Собственно, британская позиция диктовалась опасением, что агрессия западных держав подтолкнет Советский Союз к оформлению реального, а не надуманного альянса с Германией.
Хотя существовали и другие соображения: например, уже упомянутое отсутствие на Ближнем Востоке достаточной для удара по советским нефтепромыслам авиационной группировки и невозможность ее создать в ситуации очень вероятного германского наступления. По крайней мере, британцы точно не желали ослаблять воздушную оборону своей метрополии. Да и французские военные всё же не забывали, что их военно-воздушные силы совершенно не способны противостоять люфтваффе. Характерно, что 17 апреля командующий французскими войсками в Сирии генерал Максим Вейган докладывал, что ни одна из выделенных для отправки на Ближний Восток авиагрупп так и не прибыла.
Точку в этой истории поставило совещание Высшего союзного военного совета 23 апреля, на котором Чемберлен указал, что после окончания войны с Финляндией Советский Союз четко придерживается нейтралитета, а потому целесообразности обострять с ним отношения нет.
Что же показывает в целом рассказанная история с планами бомбардировок советских нефтепромыслов?
Прежде всего, она показывает удручающее состояние французской политической, да и военной элиты 1939–1940 годов, ухитрявшейся изначально вполне здравые идеи вроде той же периферийной стратегии превращать в сумасбродные авантюры. Эти люди совершенно игнорировали идеологические установки и геополитические реалии, при которых на альянс с Германией Советский Союз мог пойти лишь в том случае, если ему не оставить иного выхода. И это было лишь одним из множества проявлений явной недееспособности управлявших Францией людей. Потом, уже во время германского нападения на Францию, французское правительство в самый критический момент боевых действий устроит скандальное смещение Гамелена с поста главкома сухопутных войск и натворит еще много бед.
При этом нельзя сказать, что вся затея с бомбардировками советских нефтепромыслов представляла что-то уникальное. Вспомним операцию «Катапульта», когда уже британцы после капитуляции Франции ударили по французскому флоту, чтобы не допустить его попадания в руки немцам. В этом случае мы тоже видим совершенно иррациональный страх, только на сей раз охвативший уже обитателей Туманного Альбиона.
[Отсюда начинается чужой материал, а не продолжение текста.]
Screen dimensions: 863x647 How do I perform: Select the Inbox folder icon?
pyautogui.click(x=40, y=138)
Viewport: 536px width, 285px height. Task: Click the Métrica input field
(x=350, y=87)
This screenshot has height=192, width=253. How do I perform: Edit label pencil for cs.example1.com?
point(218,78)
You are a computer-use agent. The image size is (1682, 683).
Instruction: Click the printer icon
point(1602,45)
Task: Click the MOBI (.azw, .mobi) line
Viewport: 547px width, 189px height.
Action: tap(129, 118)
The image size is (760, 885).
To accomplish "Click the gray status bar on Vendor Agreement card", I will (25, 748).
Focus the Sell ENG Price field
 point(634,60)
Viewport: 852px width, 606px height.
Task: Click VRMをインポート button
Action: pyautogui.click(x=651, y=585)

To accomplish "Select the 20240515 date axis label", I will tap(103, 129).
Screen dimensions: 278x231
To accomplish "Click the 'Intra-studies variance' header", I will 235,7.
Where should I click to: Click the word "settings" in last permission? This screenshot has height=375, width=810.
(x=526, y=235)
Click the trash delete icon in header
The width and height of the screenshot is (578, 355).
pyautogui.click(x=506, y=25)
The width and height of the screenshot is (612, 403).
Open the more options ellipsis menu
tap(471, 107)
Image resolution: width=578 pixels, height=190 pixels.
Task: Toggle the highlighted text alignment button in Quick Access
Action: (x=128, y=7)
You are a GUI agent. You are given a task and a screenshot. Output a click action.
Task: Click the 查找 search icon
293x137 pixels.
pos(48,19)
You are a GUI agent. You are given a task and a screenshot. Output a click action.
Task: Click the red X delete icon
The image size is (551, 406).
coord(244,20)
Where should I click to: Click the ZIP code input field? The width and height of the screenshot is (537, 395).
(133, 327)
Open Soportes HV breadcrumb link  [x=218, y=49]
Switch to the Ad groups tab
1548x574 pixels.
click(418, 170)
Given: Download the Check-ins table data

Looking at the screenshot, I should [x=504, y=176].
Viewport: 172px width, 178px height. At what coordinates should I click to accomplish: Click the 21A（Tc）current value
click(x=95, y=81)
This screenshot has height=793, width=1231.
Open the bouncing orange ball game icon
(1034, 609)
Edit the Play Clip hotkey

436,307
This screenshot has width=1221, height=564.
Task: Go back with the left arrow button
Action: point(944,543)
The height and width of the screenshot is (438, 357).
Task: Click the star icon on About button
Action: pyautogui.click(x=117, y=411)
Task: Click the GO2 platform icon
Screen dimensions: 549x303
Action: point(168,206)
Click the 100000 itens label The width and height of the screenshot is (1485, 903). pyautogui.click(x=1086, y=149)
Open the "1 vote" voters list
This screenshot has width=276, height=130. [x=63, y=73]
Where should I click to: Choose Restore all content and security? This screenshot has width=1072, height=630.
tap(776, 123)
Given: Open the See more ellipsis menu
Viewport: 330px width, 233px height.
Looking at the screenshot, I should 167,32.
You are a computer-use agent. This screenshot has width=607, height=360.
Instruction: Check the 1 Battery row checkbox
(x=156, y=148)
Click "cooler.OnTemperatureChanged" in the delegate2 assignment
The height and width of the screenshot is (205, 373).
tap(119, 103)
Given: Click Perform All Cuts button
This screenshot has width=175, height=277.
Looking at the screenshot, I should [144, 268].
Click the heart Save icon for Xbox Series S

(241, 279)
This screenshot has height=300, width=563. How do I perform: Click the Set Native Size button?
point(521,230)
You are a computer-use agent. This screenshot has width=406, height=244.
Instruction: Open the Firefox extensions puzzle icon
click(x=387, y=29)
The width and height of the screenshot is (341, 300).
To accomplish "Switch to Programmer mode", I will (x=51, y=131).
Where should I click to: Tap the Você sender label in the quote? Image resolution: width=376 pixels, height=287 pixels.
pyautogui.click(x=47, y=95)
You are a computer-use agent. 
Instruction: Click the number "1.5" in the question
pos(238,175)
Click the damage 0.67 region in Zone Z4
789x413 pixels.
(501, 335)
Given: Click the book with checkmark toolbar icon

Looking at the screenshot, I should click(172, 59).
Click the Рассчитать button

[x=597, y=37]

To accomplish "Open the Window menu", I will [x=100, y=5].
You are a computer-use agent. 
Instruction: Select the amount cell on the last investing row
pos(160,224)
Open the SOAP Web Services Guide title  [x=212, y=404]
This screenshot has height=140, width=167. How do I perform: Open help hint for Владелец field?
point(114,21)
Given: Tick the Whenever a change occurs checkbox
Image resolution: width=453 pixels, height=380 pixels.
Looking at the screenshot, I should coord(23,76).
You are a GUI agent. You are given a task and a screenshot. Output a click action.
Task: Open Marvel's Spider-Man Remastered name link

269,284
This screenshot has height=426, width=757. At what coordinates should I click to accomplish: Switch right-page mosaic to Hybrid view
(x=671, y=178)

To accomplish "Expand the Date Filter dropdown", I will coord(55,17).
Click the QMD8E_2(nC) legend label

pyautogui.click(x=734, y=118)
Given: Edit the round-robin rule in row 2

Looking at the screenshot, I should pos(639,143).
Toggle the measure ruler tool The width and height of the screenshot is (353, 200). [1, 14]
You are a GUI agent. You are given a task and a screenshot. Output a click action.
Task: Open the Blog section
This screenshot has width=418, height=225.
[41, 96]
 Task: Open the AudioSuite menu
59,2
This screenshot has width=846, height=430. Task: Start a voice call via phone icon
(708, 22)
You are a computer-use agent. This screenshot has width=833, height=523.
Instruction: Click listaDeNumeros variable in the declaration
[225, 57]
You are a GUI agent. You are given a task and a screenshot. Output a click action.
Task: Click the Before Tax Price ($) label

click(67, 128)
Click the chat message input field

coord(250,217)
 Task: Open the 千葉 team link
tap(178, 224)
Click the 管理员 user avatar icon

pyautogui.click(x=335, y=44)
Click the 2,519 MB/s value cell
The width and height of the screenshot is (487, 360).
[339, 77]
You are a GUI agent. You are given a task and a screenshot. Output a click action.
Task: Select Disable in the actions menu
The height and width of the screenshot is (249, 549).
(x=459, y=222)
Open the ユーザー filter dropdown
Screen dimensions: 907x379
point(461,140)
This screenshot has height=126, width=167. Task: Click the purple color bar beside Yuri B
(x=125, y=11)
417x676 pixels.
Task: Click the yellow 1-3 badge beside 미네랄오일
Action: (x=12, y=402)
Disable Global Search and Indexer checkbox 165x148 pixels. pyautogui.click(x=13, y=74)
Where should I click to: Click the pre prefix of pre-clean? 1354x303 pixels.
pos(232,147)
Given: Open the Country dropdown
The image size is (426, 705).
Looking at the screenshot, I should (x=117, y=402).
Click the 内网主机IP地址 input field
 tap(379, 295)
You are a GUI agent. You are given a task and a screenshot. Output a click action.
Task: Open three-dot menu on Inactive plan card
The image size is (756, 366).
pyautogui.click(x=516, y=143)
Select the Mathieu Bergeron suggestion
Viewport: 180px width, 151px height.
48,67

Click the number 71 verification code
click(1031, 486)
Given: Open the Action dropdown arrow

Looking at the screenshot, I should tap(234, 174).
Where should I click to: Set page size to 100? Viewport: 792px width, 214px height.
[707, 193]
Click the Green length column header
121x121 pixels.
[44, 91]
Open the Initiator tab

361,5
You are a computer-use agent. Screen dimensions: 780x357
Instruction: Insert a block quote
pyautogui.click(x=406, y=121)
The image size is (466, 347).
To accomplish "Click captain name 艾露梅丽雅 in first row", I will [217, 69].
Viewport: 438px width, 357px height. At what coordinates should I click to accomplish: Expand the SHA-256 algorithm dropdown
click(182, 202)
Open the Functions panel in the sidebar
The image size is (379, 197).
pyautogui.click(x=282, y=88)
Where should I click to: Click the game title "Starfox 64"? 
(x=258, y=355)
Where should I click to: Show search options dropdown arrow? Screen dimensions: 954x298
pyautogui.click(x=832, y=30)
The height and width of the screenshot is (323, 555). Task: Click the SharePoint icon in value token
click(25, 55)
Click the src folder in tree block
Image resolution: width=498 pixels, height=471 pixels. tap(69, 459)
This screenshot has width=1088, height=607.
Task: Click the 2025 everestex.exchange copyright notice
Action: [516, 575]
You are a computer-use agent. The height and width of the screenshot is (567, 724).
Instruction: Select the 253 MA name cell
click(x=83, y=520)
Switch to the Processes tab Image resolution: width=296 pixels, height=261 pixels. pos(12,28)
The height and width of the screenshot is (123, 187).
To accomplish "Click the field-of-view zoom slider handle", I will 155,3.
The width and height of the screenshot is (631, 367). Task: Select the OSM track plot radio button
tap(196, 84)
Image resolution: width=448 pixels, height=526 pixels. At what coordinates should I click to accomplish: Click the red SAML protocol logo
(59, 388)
Причем особого вреда Германии эта акция не нанесла. А вот по кому паническое нападение британцев на вчерашних союзников действительно сильно ударило, так это по французскому Сопротивлению. После гибели и пленения в боях с британским флотом сотен французских моряков, нацистской и петеновской пропаганде не составляло никакого труда выставить предателем и пробританским коллаборационистом того же де Голля, из Лондона призывающего французов бороться против оккупантов.
И здесь отметим, что планирование бомбардировок советских нефтепромыслов даже при всем рвении французских политиков затянулось на долгие месяцы, тогда как для планирования «Катапульты» британцам хватило буквально нескольких дней.
В общем можно сказать, что рассмотренные события лишний раз подтверждают справедливость испанской пословицы: «Сон разума рождает чудовищ». И еще они наглядно иллюстрируют, что далеко не все побуждения и действия можно объяснить рациональными мотивами, особенно когда дело касается субъектов, проявивших вопиющую историческую несостоятельность — а то, что именно такую несостоятельность проявили люди, управлявшие Францией в то время, исчерпывающе показало уже германское наступление в мае — июне 1940 года. И становится понятно, почему де Голль перефразировал известное высказывание Клемансо о войне и военных и сказал: «Политика — слишком серьезное дело, чтобы доверять ее политикам».